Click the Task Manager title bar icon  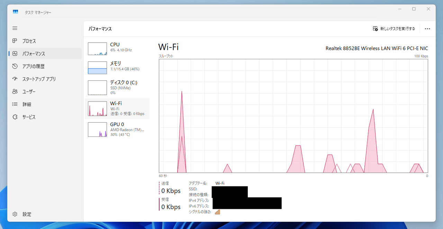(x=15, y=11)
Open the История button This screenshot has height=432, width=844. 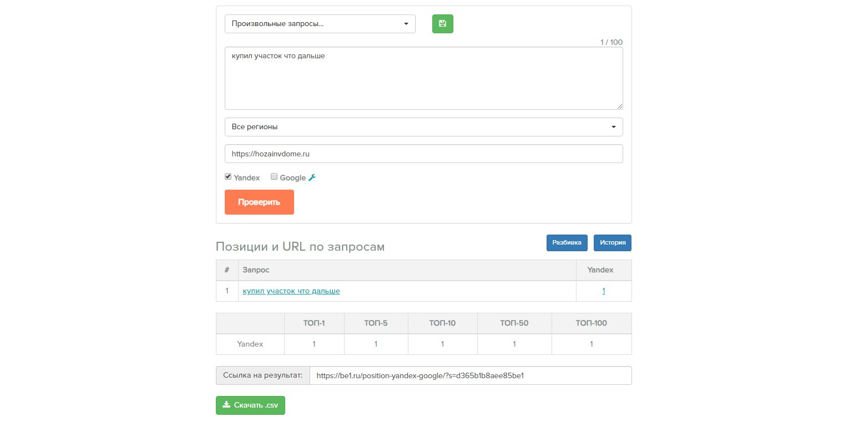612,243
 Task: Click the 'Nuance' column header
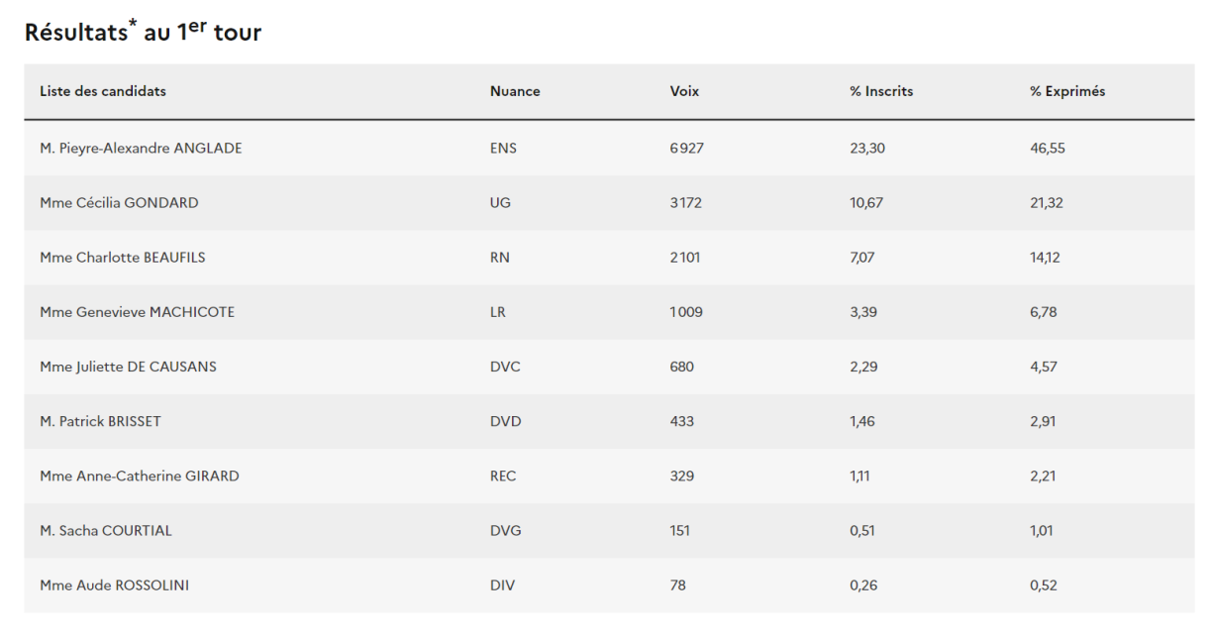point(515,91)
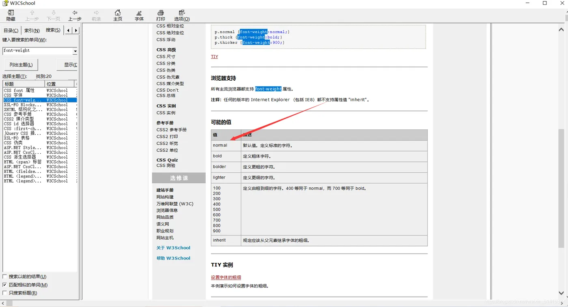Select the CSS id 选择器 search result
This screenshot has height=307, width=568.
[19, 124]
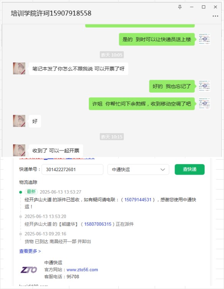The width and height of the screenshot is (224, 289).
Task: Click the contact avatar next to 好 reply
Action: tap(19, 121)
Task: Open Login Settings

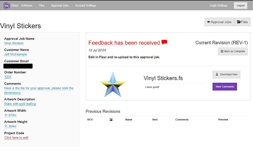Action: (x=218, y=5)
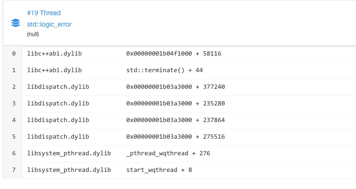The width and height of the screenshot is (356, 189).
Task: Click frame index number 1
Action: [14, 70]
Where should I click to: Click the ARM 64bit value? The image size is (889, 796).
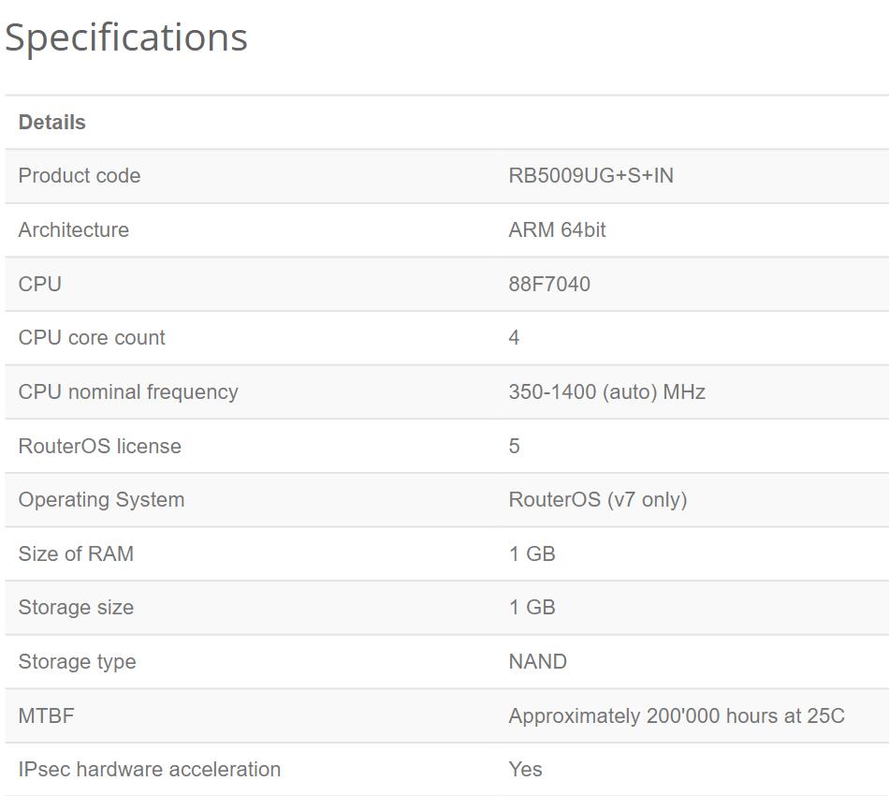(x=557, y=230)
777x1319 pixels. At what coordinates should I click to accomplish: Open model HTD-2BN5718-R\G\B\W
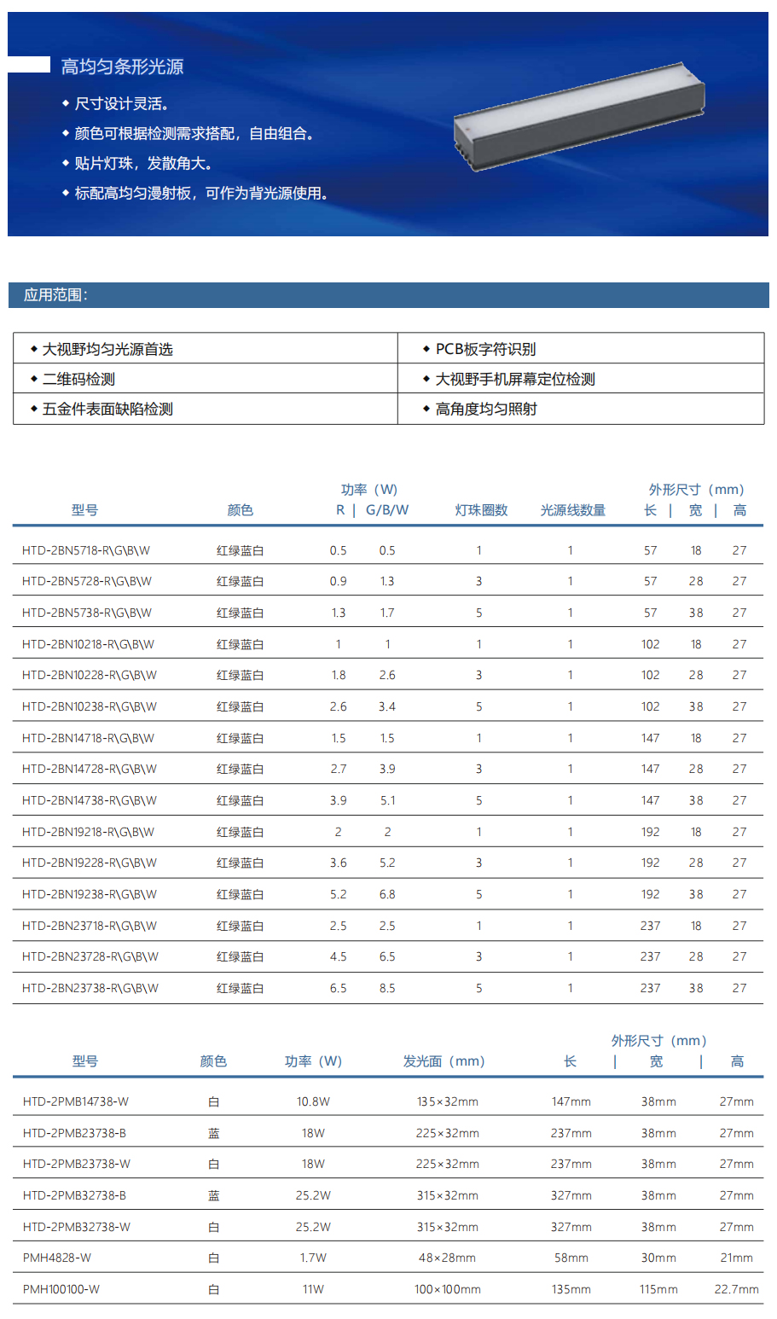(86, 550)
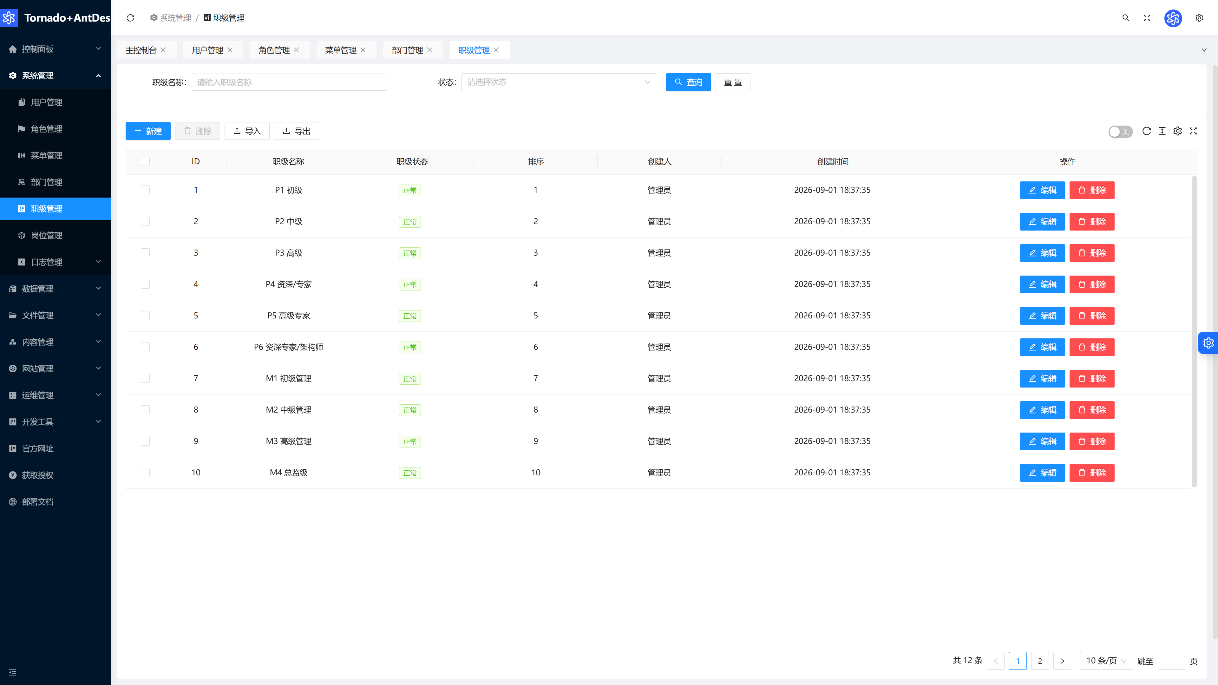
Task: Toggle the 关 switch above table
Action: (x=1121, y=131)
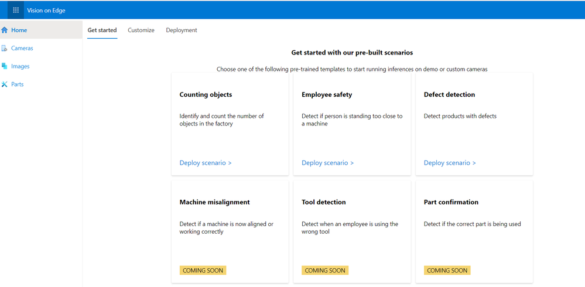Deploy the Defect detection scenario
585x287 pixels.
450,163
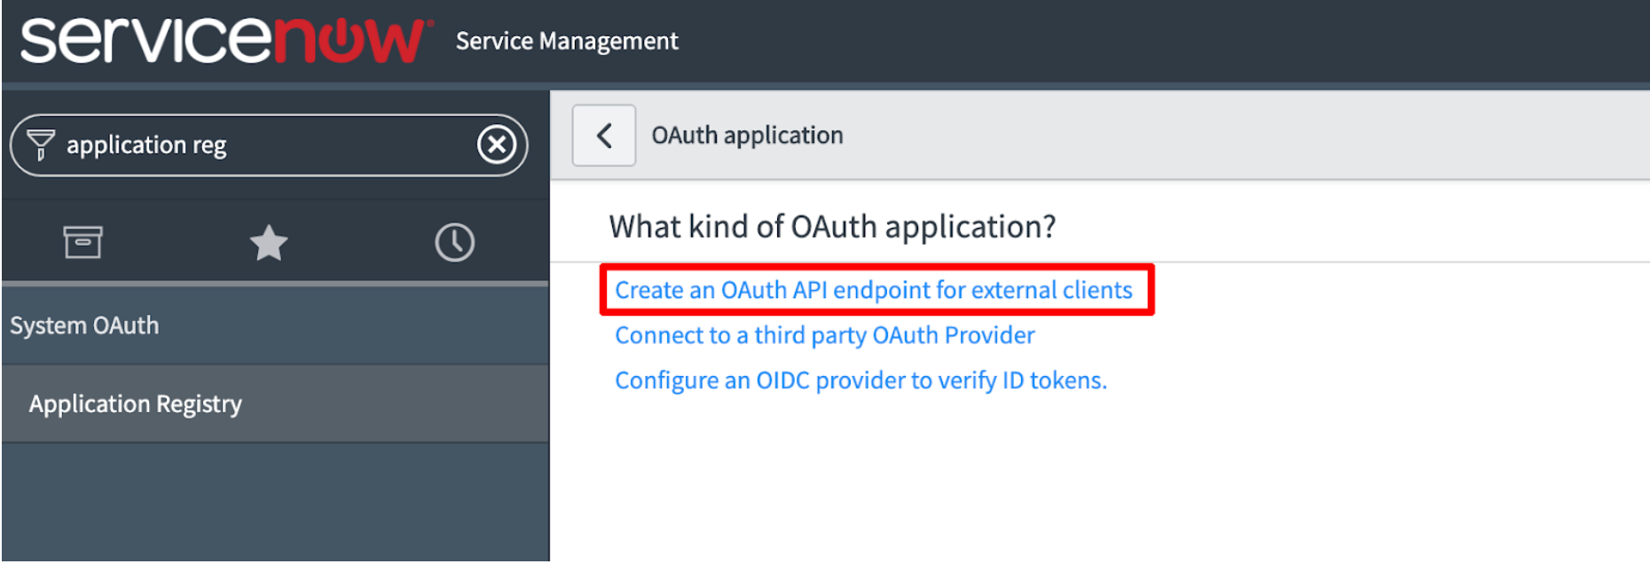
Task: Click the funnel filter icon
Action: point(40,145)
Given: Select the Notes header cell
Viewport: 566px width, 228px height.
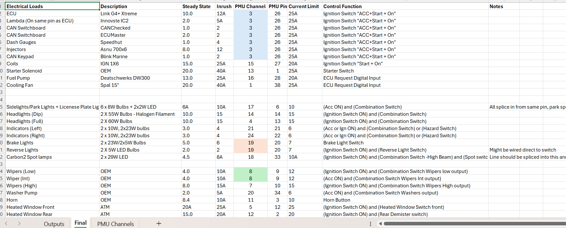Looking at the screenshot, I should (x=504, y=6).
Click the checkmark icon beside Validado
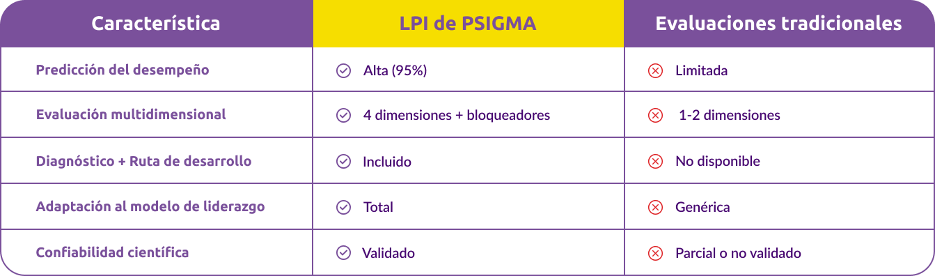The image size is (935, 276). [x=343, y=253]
_ _ _ _ _
> ACTION ITEM
Word for word and without pictures, restate only the lines running from the one that contains "777x1319 pixels. At" through the last line of the listing above.

> YOUR SOLUTION
777x1319 pixels. At what coordinates should I click to accomplish: Open model HTD-2BN5718-R\G\B\W
(86, 550)
Task: Toggle the 关 switch above table
Action: (x=1121, y=131)
Deploy the Defect detection scenario
585x287 pixels.
450,163
Task: Click the funnel filter icon
Action: point(40,145)
Given: Select the Notes header cell
Viewport: 566px width, 228px height.
Looking at the screenshot, I should (x=504, y=6).
Click the checkmark icon beside Validado
The image size is (935, 276). [x=343, y=253]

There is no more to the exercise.